A couple of people have called out the write limitations on flash. This isn't much of an issue for the better SSDs---especially for the high-end ones that folks like EMC are using.

Take a look, for example, at Intel's X25-E. It uses single-layer cell (SLC) flash, which can handle more writes than the cheaper, denser multi-layer cell (MLC) flash that is used in low end and consumer-grade SSDs. Typical SLC parts these days have a write endurance of 100,000 writes.

So if you get Intel's 64GB drive, and write to it at the maximum sustained bandwidth (170MB/s), it would take 64K * 100,000 / 170 seconds = 1.22 years to write enough data to the SSD to start running into the write limitations.
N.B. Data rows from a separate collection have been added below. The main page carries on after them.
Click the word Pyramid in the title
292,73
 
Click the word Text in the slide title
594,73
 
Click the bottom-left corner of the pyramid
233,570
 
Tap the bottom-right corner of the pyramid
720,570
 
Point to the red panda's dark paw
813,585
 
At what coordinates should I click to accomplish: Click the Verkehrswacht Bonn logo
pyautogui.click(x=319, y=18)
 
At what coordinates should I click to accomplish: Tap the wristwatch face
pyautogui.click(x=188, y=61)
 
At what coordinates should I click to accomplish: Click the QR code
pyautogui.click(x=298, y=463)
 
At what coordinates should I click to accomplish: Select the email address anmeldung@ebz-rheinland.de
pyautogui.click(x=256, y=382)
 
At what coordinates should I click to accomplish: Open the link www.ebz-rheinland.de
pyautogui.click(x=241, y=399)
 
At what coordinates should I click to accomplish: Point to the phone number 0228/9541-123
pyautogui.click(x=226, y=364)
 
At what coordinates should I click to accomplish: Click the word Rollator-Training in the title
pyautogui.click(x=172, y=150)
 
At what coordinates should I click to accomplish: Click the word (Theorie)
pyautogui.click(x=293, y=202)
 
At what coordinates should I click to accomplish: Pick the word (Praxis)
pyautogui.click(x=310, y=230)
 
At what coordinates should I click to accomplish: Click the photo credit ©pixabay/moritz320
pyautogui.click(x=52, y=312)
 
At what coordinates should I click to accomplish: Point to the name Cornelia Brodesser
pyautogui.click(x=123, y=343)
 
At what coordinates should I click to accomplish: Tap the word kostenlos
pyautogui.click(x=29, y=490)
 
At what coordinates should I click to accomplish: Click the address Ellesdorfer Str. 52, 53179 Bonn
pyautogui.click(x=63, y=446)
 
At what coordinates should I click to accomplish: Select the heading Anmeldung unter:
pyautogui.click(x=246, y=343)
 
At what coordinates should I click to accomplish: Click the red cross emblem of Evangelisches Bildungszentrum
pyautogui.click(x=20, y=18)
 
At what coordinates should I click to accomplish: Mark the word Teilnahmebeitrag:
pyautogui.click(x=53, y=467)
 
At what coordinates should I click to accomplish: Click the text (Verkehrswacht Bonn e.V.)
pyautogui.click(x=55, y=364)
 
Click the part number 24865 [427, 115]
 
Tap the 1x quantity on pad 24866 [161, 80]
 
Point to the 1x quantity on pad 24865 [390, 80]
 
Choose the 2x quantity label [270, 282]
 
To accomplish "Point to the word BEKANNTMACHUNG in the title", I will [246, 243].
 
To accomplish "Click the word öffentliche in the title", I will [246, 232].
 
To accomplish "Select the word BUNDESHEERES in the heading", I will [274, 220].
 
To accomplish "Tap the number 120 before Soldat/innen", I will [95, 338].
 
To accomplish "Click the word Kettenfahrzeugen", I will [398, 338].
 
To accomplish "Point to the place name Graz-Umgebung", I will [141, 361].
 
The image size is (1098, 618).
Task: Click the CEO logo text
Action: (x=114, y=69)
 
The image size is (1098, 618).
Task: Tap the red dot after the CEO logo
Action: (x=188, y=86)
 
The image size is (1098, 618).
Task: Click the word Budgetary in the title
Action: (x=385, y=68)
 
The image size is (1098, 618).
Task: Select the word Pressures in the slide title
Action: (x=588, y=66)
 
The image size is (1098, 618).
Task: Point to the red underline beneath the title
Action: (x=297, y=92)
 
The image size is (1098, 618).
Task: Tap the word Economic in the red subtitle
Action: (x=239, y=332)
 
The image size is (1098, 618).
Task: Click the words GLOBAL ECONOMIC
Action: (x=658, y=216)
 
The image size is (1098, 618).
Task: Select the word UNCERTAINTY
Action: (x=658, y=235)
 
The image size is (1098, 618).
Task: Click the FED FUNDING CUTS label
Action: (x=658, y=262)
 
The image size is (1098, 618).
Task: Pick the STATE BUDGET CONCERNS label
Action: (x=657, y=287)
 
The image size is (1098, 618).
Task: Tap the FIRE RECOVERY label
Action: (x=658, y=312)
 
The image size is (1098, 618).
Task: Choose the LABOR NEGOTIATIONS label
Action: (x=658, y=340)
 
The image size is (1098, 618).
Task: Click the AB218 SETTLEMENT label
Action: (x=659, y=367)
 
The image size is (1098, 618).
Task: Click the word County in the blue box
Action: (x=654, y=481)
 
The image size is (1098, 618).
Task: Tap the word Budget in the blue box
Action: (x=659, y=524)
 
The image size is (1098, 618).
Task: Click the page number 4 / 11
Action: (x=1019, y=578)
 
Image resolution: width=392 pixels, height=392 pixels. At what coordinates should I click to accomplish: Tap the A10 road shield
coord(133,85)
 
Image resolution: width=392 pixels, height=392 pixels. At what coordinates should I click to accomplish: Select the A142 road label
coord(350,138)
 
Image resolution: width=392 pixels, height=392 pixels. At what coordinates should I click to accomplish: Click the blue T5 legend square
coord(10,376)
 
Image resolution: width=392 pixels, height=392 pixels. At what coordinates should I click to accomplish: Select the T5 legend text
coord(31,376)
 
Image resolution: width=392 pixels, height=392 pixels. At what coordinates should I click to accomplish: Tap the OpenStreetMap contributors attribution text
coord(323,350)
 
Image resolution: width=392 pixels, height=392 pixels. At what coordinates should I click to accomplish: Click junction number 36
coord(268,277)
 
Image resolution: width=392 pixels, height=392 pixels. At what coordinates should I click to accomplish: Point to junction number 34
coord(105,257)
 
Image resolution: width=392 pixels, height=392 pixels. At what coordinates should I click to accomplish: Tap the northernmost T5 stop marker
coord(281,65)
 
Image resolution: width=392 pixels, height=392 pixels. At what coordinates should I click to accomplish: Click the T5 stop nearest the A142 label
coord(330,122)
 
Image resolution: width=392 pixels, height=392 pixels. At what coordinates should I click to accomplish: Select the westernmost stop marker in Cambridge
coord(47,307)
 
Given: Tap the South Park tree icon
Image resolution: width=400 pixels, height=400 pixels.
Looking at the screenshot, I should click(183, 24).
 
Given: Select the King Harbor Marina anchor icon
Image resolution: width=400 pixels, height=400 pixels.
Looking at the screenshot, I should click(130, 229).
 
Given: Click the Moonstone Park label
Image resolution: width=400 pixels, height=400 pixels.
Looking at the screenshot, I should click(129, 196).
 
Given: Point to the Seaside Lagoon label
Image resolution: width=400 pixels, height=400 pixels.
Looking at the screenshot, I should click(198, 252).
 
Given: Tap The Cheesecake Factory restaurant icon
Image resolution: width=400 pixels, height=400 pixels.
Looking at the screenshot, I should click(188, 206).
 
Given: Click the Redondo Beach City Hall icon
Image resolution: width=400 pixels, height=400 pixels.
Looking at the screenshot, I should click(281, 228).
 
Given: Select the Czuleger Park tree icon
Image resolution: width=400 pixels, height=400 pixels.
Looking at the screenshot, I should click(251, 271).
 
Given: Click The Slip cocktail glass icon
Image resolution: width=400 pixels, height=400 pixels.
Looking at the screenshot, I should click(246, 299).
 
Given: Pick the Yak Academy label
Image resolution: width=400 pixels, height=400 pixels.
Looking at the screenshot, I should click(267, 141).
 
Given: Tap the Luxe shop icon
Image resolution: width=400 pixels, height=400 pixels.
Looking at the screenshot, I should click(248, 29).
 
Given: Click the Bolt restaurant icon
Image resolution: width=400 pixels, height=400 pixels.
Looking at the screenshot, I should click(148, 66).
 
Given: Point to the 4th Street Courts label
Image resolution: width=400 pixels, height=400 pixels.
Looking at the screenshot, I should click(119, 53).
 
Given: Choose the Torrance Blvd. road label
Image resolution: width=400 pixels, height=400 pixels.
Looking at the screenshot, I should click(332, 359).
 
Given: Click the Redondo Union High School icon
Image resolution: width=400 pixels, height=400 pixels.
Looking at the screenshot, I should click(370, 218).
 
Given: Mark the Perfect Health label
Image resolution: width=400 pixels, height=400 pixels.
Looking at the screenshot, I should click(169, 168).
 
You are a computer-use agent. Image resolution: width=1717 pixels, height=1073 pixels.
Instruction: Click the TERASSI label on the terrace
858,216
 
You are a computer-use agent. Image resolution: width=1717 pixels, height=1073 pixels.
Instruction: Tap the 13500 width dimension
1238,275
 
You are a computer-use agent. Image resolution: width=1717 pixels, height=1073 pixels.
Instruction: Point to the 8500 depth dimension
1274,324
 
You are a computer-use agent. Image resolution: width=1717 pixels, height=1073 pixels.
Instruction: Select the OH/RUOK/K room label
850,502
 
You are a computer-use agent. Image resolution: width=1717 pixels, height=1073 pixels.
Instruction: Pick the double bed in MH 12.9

This is an over-simplification, of course. There are other factors that come into play. Most importantly:

  • SSDs over-provision flash, sometimes by as much as 25%. So the drive with 64GB of advertised capacity may have 80GB of flash inside. So it will take even longer to wear it out.
  • On average, one write to an SSD results in more than one write to internal flash, as the flash erase block size is larger than the typical I/O, and the SSD needs to move data between flash banks to ensure even wear. Over-provisioning flash (see above) and intelligent firmware minimizes this effect---you might have 1.1 flash writes for every write to the SSD. But this will still cause the SSD to wear out after a smaller number of writes than the above calculation suggests.
  • Most importantly, realistic workloads aren't going to come close to long-term, sustained write bandwidths of 170MB/s.

All in all, any SLC-based SSD on the market these days should be able to go several years before write endurance becomes an issue. As an indicator of this, you'll find that many of the better SSDs come with multi-year warranties.

Keith Smith
+1  A: 

Buyer beware! There are a lot of phony pen drives being sold on eBay (ones that report to the OS as being 16, 32 GB, etc., but can only hold 2GB or so before corrupting data). A lot of people are getting suckered because they don't test their memory (they assume it has 16GB because the operating system says it does). The only way to be sure your drive is genuine is to write nonrepeating (pseudo)random bytes to it, then read them back to make sure they are all correct.

SOSFakeFlash maintains an enormous list of confirmed fake flash sellers on eBay.

I don't know if heavy-duty SSDs (as opposed to pen drives and memory cards) are plagued with this problem, but I strongly advise that all memory buyers test their memory.

When I get time, I'll write a simple open-source disk tester for Linux implementing the random bytes approach.